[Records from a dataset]
[Start of section]
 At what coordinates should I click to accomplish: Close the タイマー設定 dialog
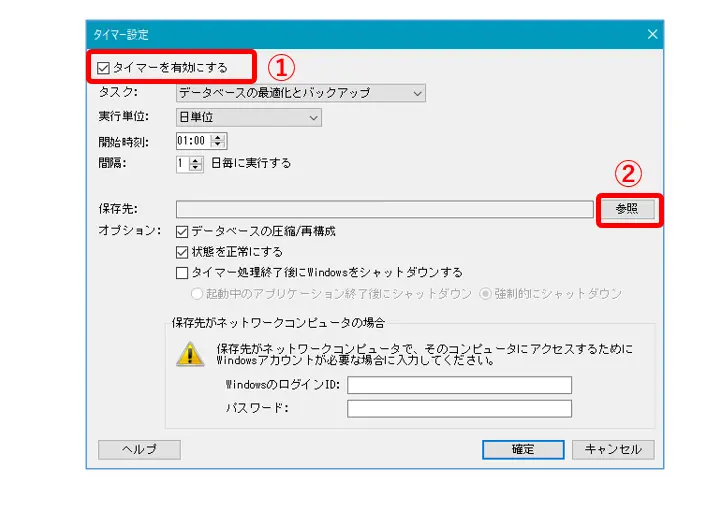coord(652,34)
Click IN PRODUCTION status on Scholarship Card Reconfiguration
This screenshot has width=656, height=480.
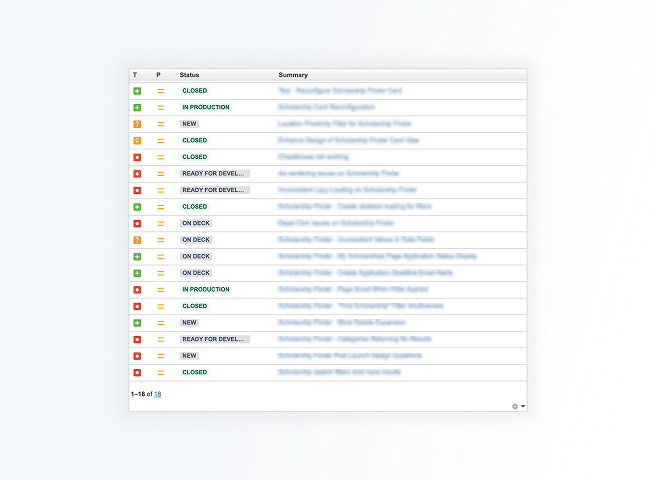pos(205,107)
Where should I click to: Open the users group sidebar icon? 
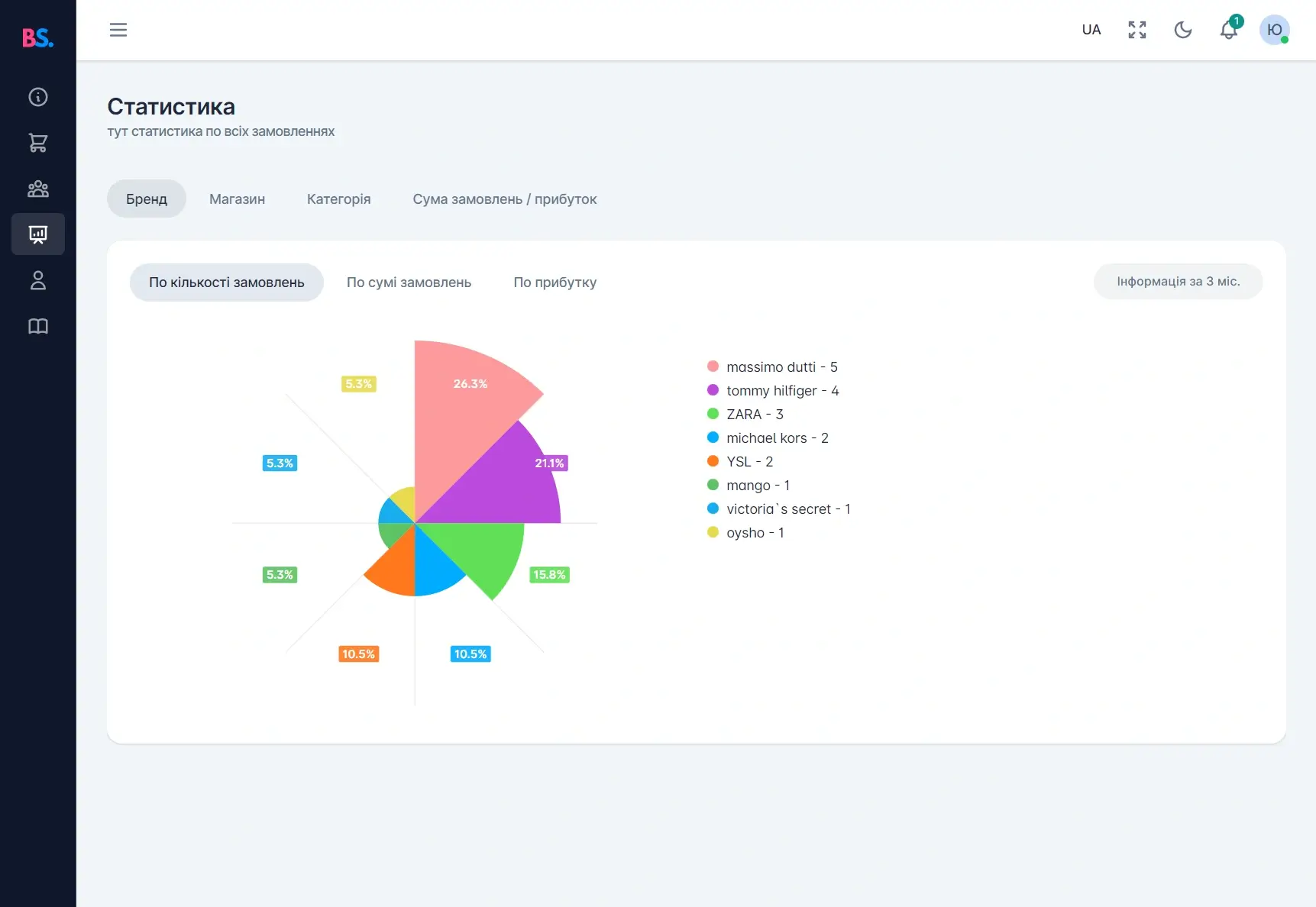[x=38, y=189]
[End of section]
◆ Work order:
Output all the data above verbatim, leaving out images.

◆ Task response:
 At what coordinates should I click to accomplish: Close the タイマー設定 dialog
coord(652,34)
Click IN PRODUCTION status on Scholarship Card Reconfiguration
This screenshot has width=656, height=480.
pos(205,107)
Where should I click to: Open the users group sidebar icon? 
[x=38, y=189]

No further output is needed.